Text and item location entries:
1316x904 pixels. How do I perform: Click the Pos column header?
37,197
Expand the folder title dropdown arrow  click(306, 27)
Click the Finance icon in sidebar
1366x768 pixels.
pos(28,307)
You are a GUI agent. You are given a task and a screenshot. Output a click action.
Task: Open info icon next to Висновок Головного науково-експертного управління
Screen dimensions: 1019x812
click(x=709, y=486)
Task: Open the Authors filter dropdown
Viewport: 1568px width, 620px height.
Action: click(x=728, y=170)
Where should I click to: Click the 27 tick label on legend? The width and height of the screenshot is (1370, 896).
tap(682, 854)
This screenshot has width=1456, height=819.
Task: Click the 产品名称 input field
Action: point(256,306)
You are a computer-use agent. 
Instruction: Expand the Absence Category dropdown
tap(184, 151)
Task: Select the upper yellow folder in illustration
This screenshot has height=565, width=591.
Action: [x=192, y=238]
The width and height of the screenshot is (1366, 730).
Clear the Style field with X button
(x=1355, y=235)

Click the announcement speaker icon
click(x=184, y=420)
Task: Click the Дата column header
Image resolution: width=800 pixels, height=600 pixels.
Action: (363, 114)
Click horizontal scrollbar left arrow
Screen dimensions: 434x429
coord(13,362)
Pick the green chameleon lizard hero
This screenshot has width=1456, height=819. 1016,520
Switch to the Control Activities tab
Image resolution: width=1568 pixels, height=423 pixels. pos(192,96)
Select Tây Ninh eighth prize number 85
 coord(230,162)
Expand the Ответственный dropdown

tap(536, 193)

WORK INSTRUCTIONS = Rewrite all the rows above, swapping each "column header" for "column heading" and leaving everything else unchanged.

TASK RESULT =
1316x904 pixels. How do I perform: Click the Pos column heading?
37,197
Expand the folder title dropdown arrow  click(306, 27)
Click the Finance icon in sidebar
1366x768 pixels.
pos(28,307)
You are a GUI agent. You are given a task and a screenshot. Output a click action.
Task: Open info icon next to Висновок Головного науково-експертного управління
Screen dimensions: 1019x812
click(x=709, y=486)
Task: Open the Authors filter dropdown
Viewport: 1568px width, 620px height.
Action: click(x=728, y=170)
Where should I click to: Click the 27 tick label on legend? The width and height of the screenshot is (1370, 896).
tap(682, 854)
This screenshot has width=1456, height=819.
Task: Click the 产品名称 input field
Action: point(256,306)
You are a computer-use agent. 
Instruction: Expand the Absence Category dropdown
tap(184, 151)
Task: Select the upper yellow folder in illustration
This screenshot has height=565, width=591.
Action: [x=192, y=238]
The width and height of the screenshot is (1366, 730).
Clear the Style field with X button
(x=1355, y=235)

Click the announcement speaker icon
click(x=184, y=420)
Task: Click the Дата column heading
Image resolution: width=800 pixels, height=600 pixels.
Action: (363, 114)
Click horizontal scrollbar left arrow
Screen dimensions: 434x429
coord(13,362)
Pick the green chameleon lizard hero
This screenshot has width=1456, height=819. 1016,520
Switch to the Control Activities tab
Image resolution: width=1568 pixels, height=423 pixels. pos(192,96)
Select Tây Ninh eighth prize number 85
 coord(230,162)
Expand the Ответственный dropdown

tap(536, 193)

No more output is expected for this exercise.